Perhaps my favorite book is “Kristin Lavransdatter,” by Sigrid Undset.  This book is not so easy to hold, as it runs 1124 pages in the paperback edition.  But it is a trilogy, three novels in one, so I can forgive the length. The first of the books was written in 1920, and they follow the life of the title character from her adolescence into her adulthood. Set in 1300s Norway, it fascinating and yet relatable.

My friend, Charlene, recommended the book and she would never steer me wrong. I am so glad she told me about it.  Everyone I know who has read it loves it, and vicariously loves Charlene for the recommendation, too. 

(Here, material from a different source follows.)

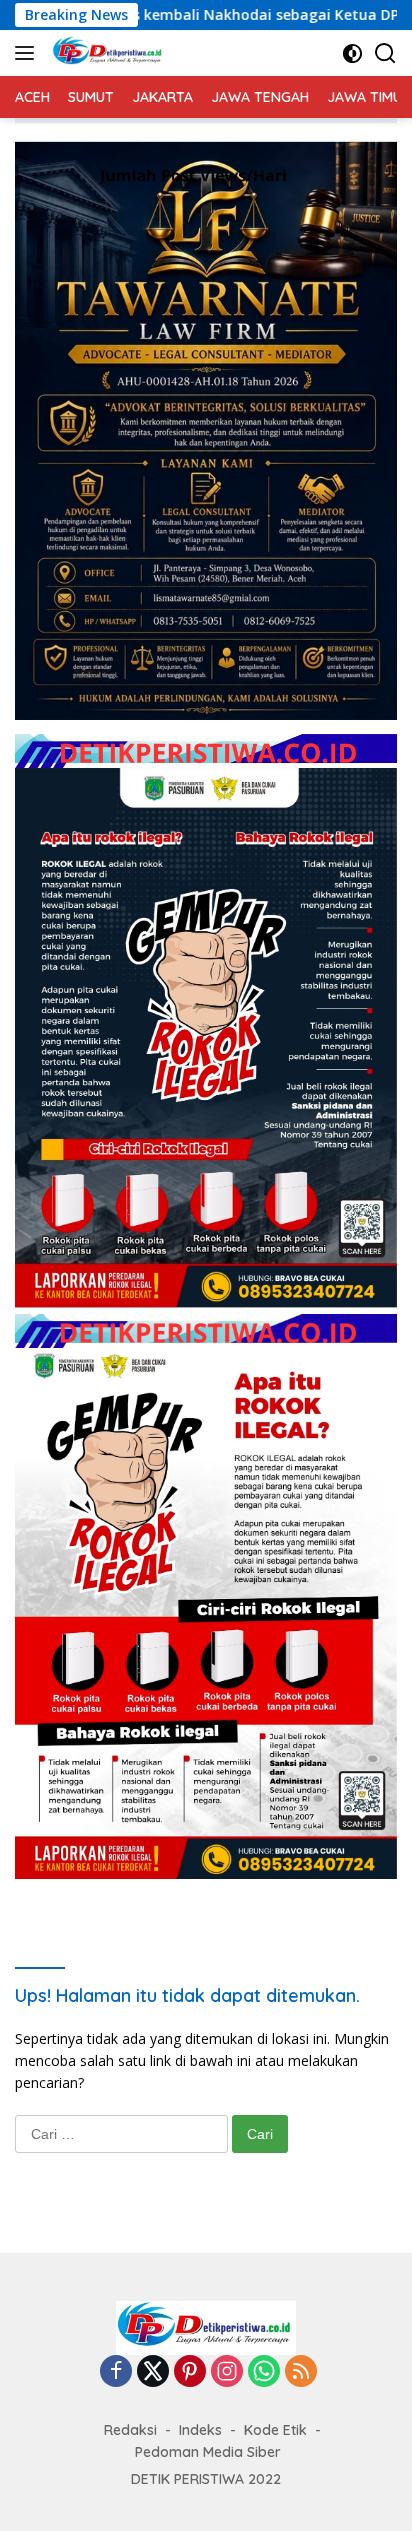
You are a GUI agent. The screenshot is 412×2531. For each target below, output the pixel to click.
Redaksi (130, 2430)
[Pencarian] (385, 53)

Get the Penguin Classics Deluxe Edition.  It is beautiful and is translated by the award-winning Tina Nunnally.  Oh, and Sigrid won the Nobel Prize in Literature for it, too.  This might be the one book I would recommend also in the Kindle edition, just because of the size of it.  But at least look at and admire the cover. 

The hardback edition, the one with the feather, is my favorite edition of “Hamnet,” by Maggie O’Farrell. It will break your heart—the cover and the book.  A fictionalized telling of Shakespeare’s family life, and his son, Hamnet is beautiful written, compelling and fascinating. It is really a story of the plague, but so much more. 

I needed a copy of “A Tale of Two Cities,” for my book group.  I settled on a copy from Penguin Classics for only one reason.  The cover is blanketed in knitting needles and yarn all done up.  Now, who could pass that up, when one of the most iconic images in literature is Madame Defarge sitting by the guillotine, knitting?  The print is minuscule, and I mean, fine print tiny, but I don’t care.  I upped the magnification on my cheaters and off I went.  

“A Tale of Two Cities” is hard on me, fine print notwithstanding.  But I like knowing it is there, on the shelf, with my other pretty books, and that any time I want I can take it down and pretend to read it. Or actually read it. We will both look good, however it goes.